§ **Stored data**
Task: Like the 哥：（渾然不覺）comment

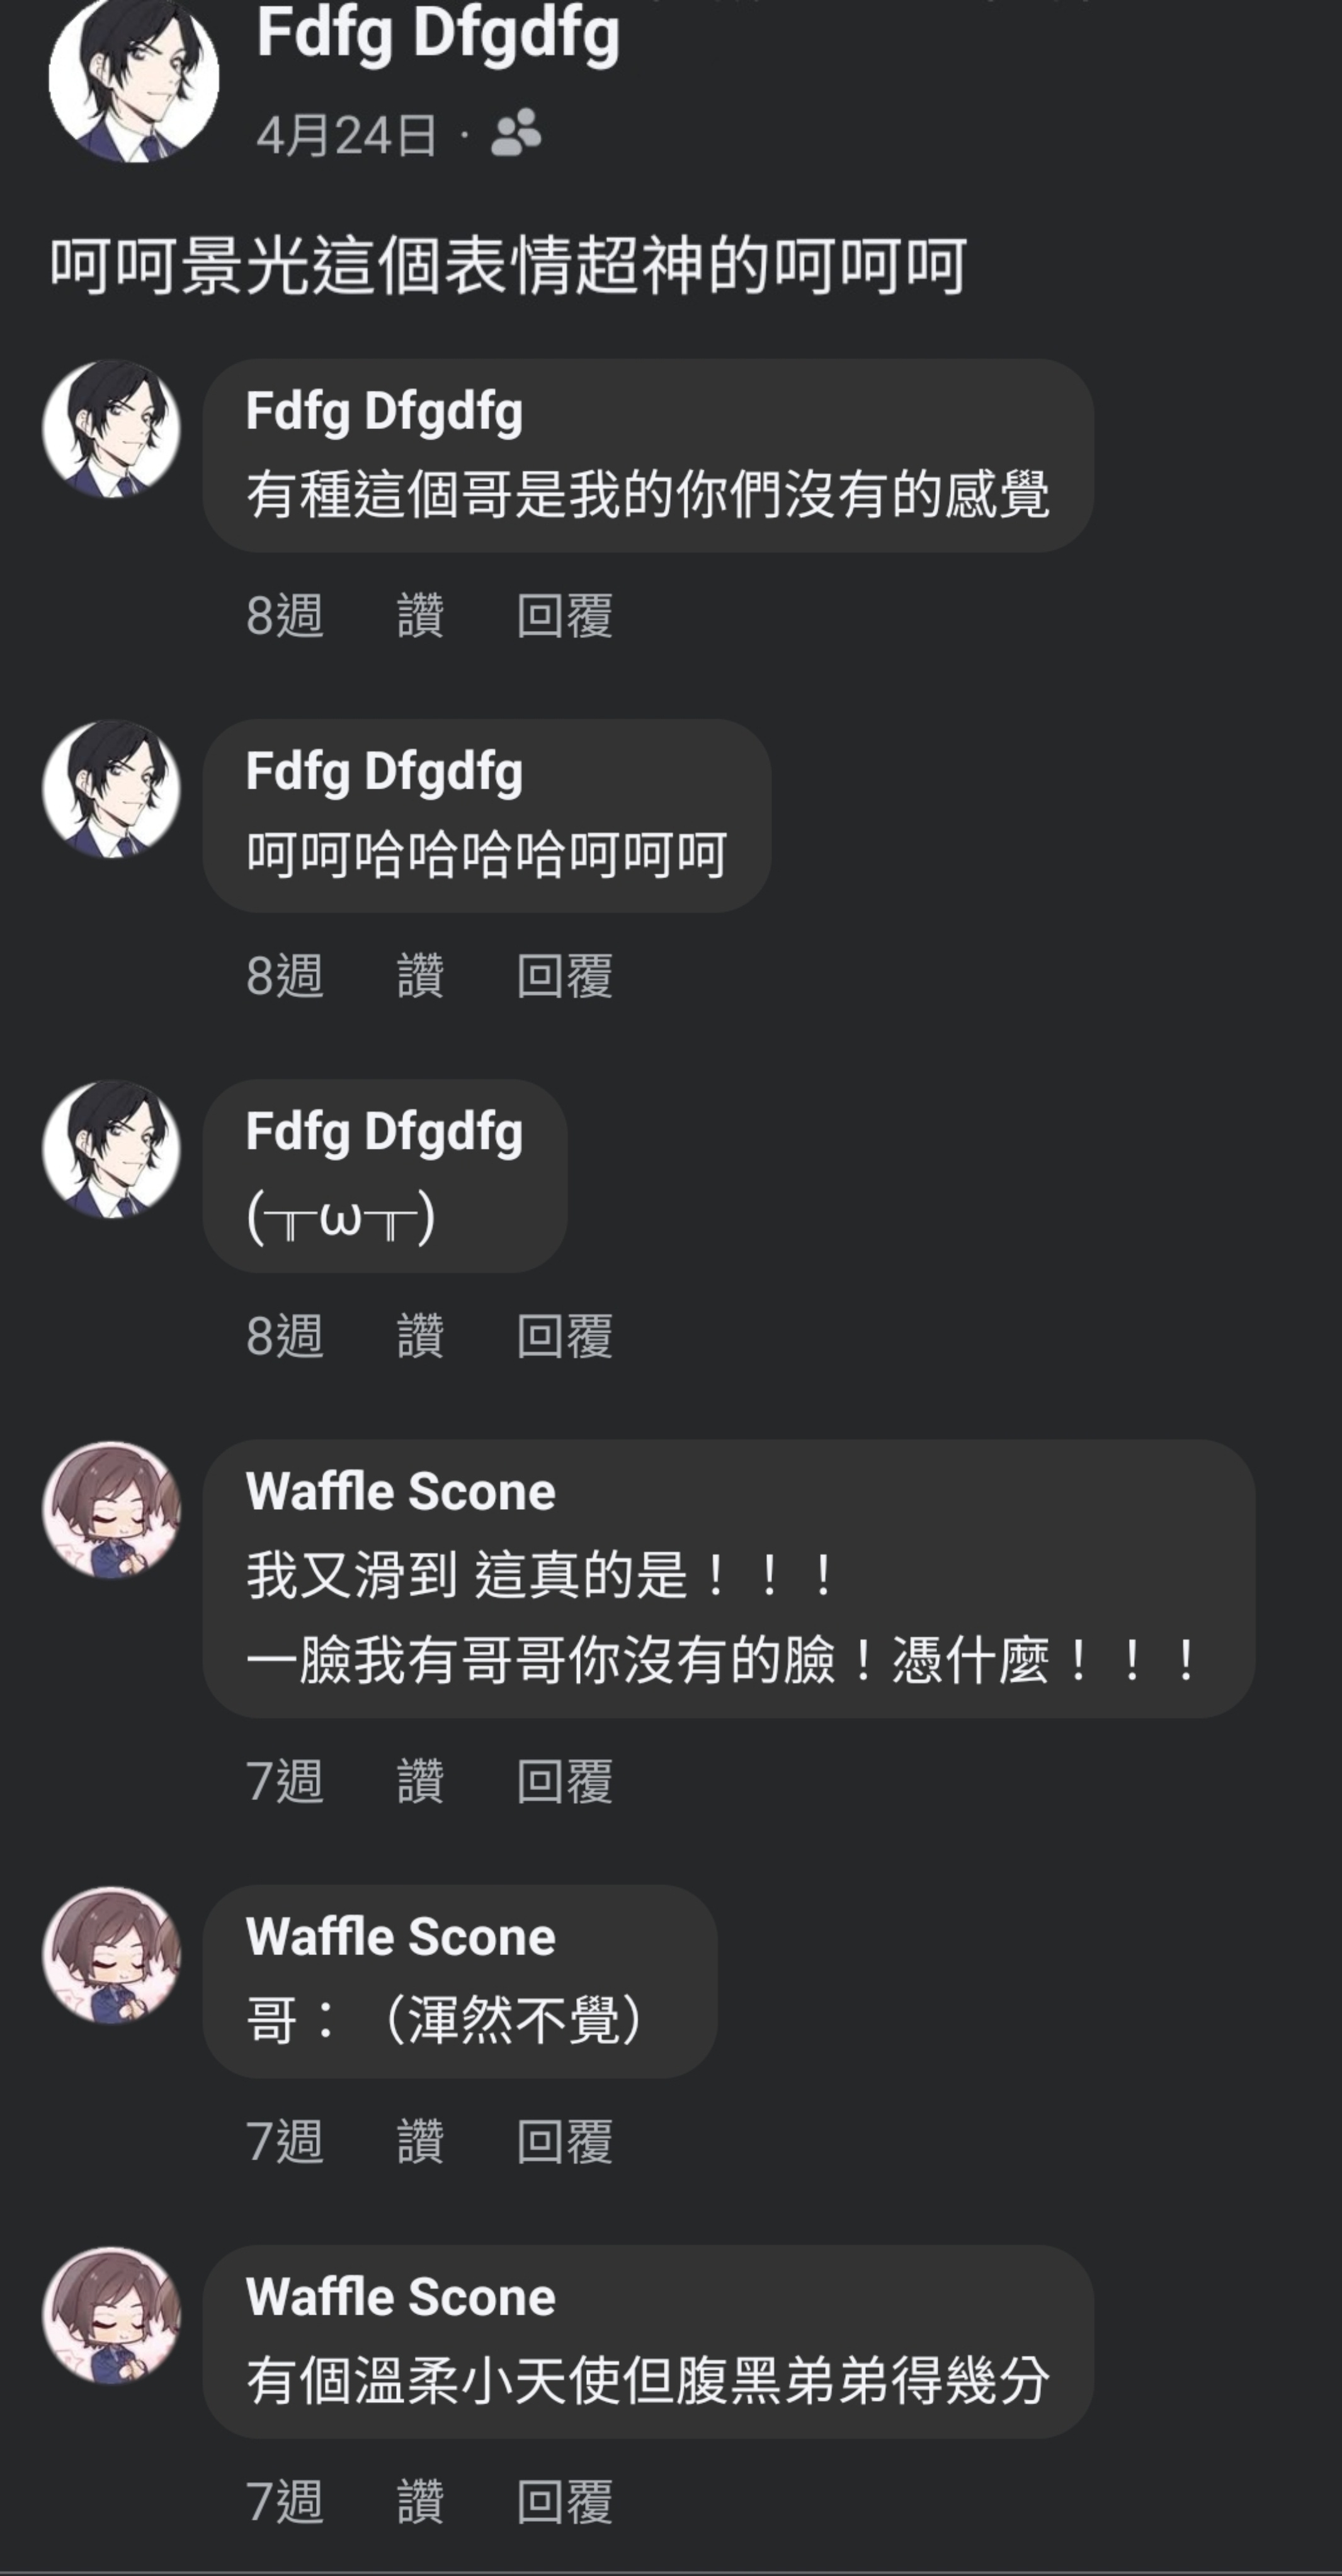Action: (x=420, y=2141)
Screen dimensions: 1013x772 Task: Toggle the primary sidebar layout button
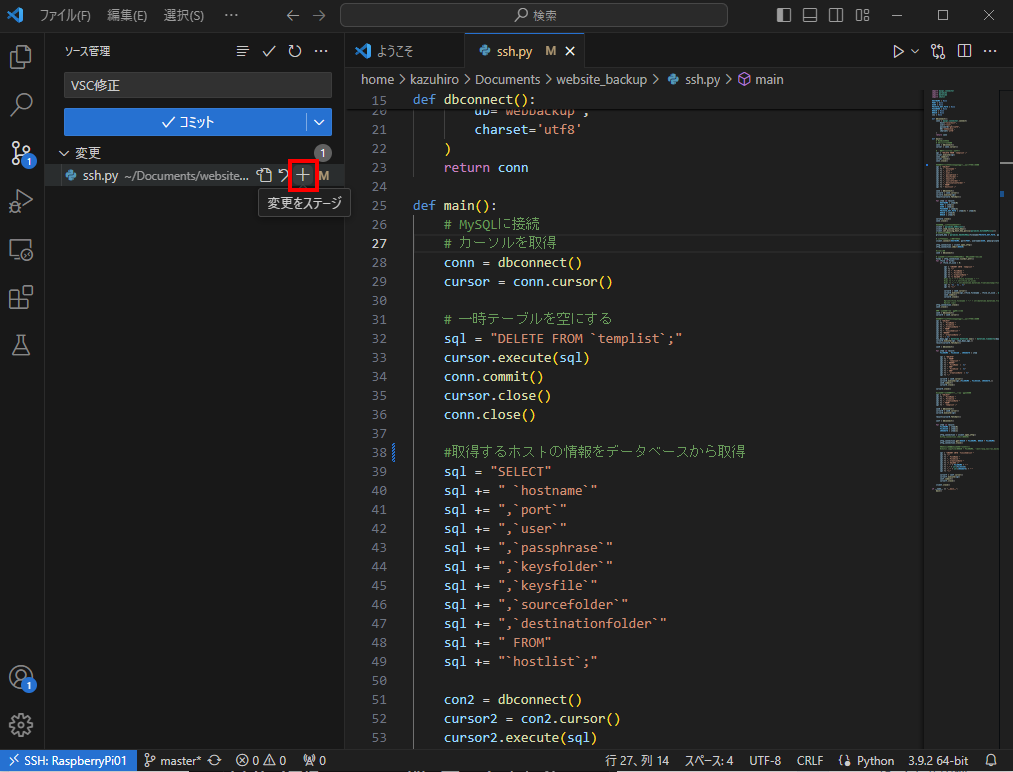[784, 15]
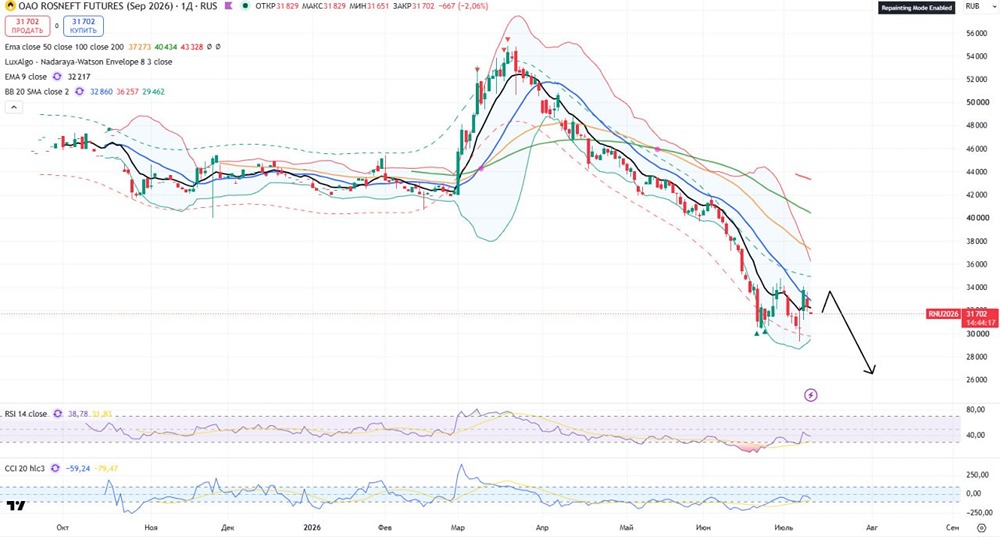This screenshot has height=537, width=1000.
Task: Click the Rosneft symbol logo icon
Action: (10, 6)
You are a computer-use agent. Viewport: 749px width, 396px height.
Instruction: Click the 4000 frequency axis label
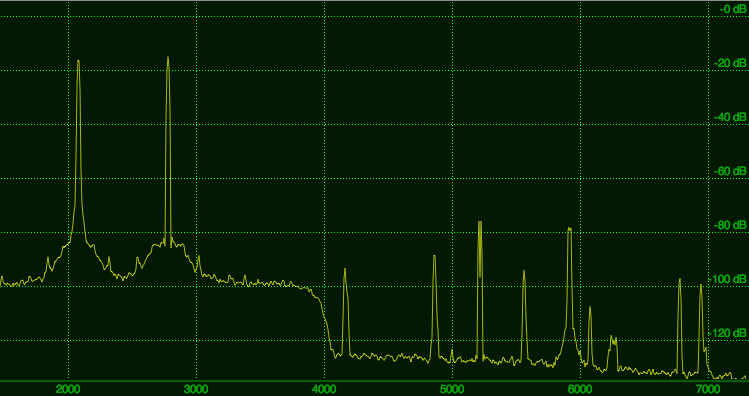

§ **Try it**
The material should be duplicated word for word, with no images included.

§ **Written response**
Task: Like the 哥：（渾然不覺）comment

Action: (x=420, y=2141)
Screen dimensions: 1013x772 Task: Toggle the primary sidebar layout button
[784, 15]
This screenshot has height=537, width=1000.
Task: Click the Rosneft symbol logo icon
Action: (10, 6)
You are a computer-use agent. Viewport: 749px width, 396px height.
Instruction: Click the 4000 frequency axis label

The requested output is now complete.